● What you are asked to do: Render every line of the records below as a JSON list of strings, with one string per line and blank lines omitted.

━━ Input material ━━

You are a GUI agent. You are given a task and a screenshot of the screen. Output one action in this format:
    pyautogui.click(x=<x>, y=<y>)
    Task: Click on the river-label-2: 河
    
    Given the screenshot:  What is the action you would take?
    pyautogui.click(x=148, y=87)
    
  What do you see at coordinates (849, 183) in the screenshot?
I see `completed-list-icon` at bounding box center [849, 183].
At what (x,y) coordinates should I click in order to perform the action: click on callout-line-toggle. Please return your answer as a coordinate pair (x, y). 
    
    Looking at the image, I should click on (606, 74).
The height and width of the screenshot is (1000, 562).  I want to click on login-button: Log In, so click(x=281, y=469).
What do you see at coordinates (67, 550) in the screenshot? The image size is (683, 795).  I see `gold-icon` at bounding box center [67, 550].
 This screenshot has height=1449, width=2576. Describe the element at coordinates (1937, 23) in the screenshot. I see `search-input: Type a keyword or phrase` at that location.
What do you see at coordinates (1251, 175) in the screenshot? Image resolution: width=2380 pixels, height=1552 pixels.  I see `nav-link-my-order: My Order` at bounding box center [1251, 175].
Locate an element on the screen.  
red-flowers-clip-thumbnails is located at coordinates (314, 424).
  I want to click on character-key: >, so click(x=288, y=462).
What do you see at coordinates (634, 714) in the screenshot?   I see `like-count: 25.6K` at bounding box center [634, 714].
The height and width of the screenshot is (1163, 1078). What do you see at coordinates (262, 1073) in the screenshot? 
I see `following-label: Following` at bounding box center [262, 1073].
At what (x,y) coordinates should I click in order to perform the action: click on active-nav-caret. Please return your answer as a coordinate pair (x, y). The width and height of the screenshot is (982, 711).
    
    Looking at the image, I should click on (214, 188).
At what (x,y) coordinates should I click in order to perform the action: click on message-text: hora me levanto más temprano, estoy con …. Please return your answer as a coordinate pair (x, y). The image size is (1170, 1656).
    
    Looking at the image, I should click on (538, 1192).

━━━

● Written response:
[
  "You are a GUI agent. You are given a task and a screenshot of the screen. Output one action in this format:",
  "    pyautogui.click(x=<x>, y=<y>)",
  "    Task: Click on the river-label-2: 河",
  "    Given the screenshot:  What is the action you would take?",
  "    pyautogui.click(x=148, y=87)",
  "  What do you see at coordinates (849, 183) in the screenshot?",
  "I see `completed-list-icon` at bounding box center [849, 183].",
  "At what (x,y) coordinates should I click in order to perform the action: click on callout-line-toggle. Please return your answer as a coordinate pair (x, y). ",
  "    Looking at the image, I should click on (606, 74).",
  "The height and width of the screenshot is (1000, 562).  I want to click on login-button: Log In, so click(x=281, y=469).",
  "What do you see at coordinates (67, 550) in the screenshot? The image size is (683, 795).  I see `gold-icon` at bounding box center [67, 550].",
  " This screenshot has height=1449, width=2576. Describe the element at coordinates (1937, 23) in the screenshot. I see `search-input: Type a keyword or phrase` at that location.",
  "What do you see at coordinates (1251, 175) in the screenshot? Image resolution: width=2380 pixels, height=1552 pixels.  I see `nav-link-my-order: My Order` at bounding box center [1251, 175].",
  "Locate an element on the screen.  ",
  "red-flowers-clip-thumbnails is located at coordinates (314, 424).",
  "  I want to click on character-key: >, so click(x=288, y=462).",
  "What do you see at coordinates (634, 714) in the screenshot?   I see `like-count: 25.6K` at bounding box center [634, 714].",
  "The height and width of the screenshot is (1163, 1078). What do you see at coordinates (262, 1073) in the screenshot? ",
  "I see `following-label: Following` at bounding box center [262, 1073].",
  "At what (x,y) coordinates should I click in order to perform the action: click on active-nav-caret. Please return your answer as a coordinate pair (x, y). The width and height of the screenshot is (982, 711).",
  "    Looking at the image, I should click on (214, 188).",
  "At what (x,y) coordinates should I click in order to perform the action: click on message-text: hora me levanto más temprano, estoy con …. Please return your answer as a coordinate pair (x, y). The image size is (1170, 1656).",
  "    Looking at the image, I should click on (538, 1192)."
]